Starting with the line that contains "Pin listing with Pinterest icon" and stopping after the line that contains "The height and", return each line below exactly as written, with no others.

▶ [Provided entries]
- - -
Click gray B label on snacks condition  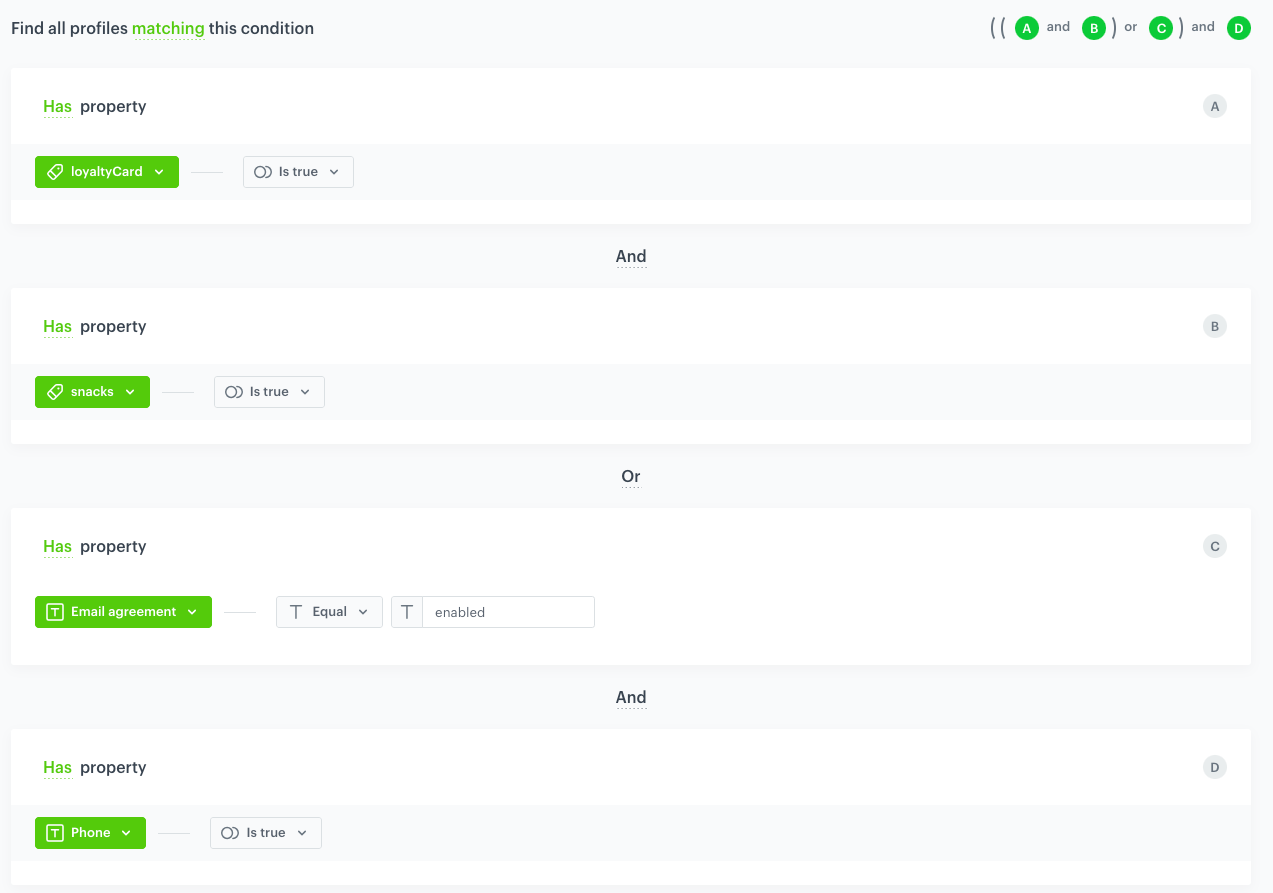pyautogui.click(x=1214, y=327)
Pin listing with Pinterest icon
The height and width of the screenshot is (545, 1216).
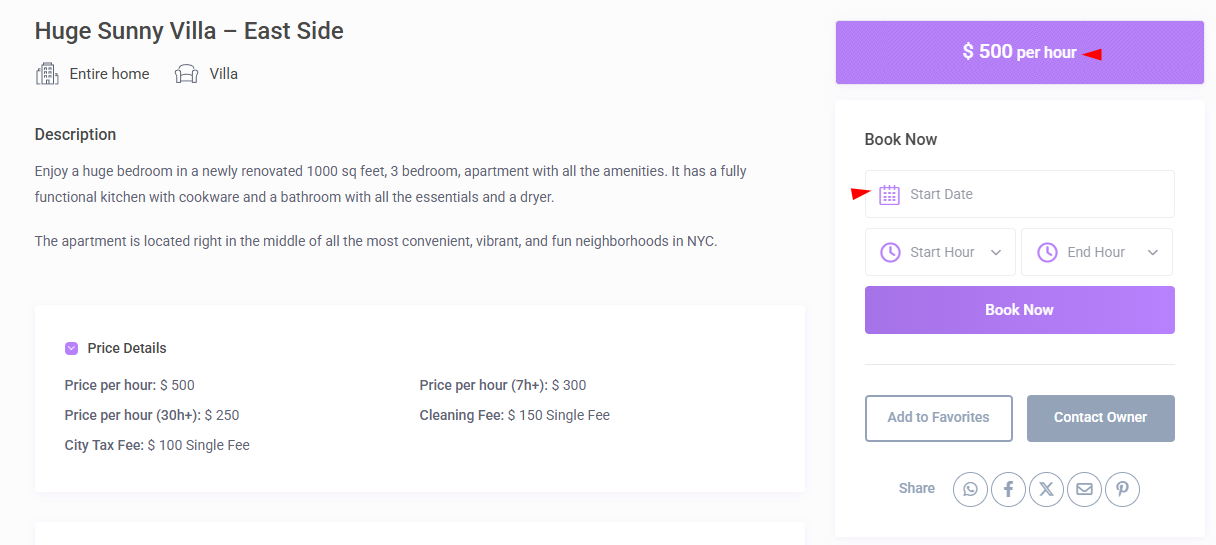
- - -
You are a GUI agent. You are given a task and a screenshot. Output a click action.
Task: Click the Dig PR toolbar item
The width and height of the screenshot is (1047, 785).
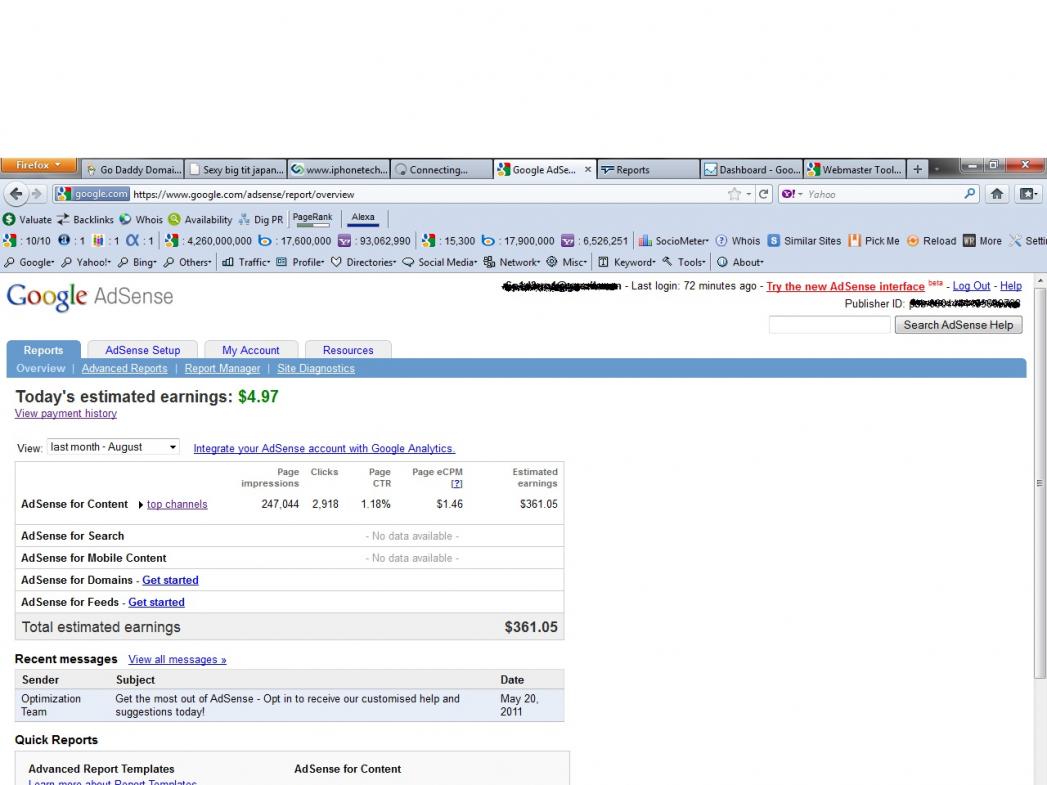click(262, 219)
- - -
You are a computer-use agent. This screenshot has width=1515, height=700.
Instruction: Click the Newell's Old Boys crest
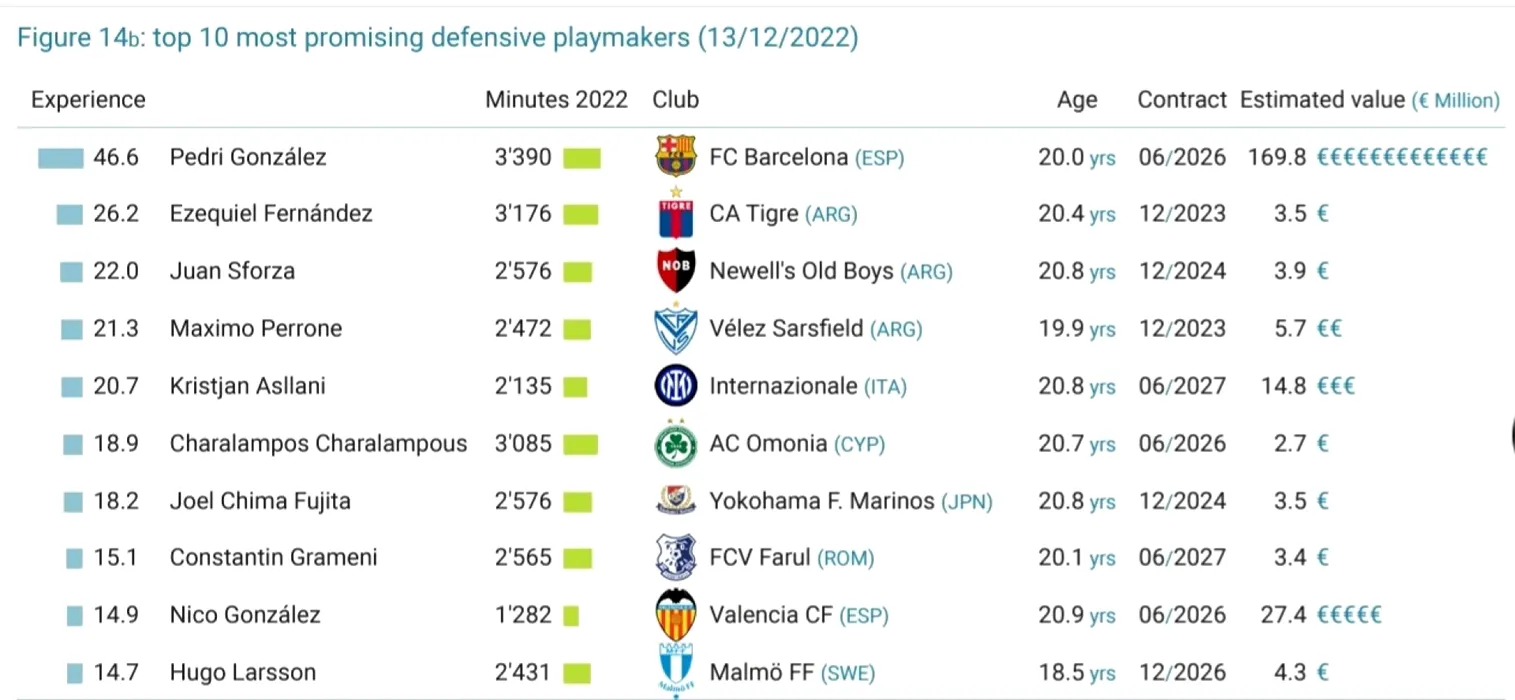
- - -
▶ [Exercise solution]
Pin listing with Pinterest icon
The height and width of the screenshot is (545, 1216).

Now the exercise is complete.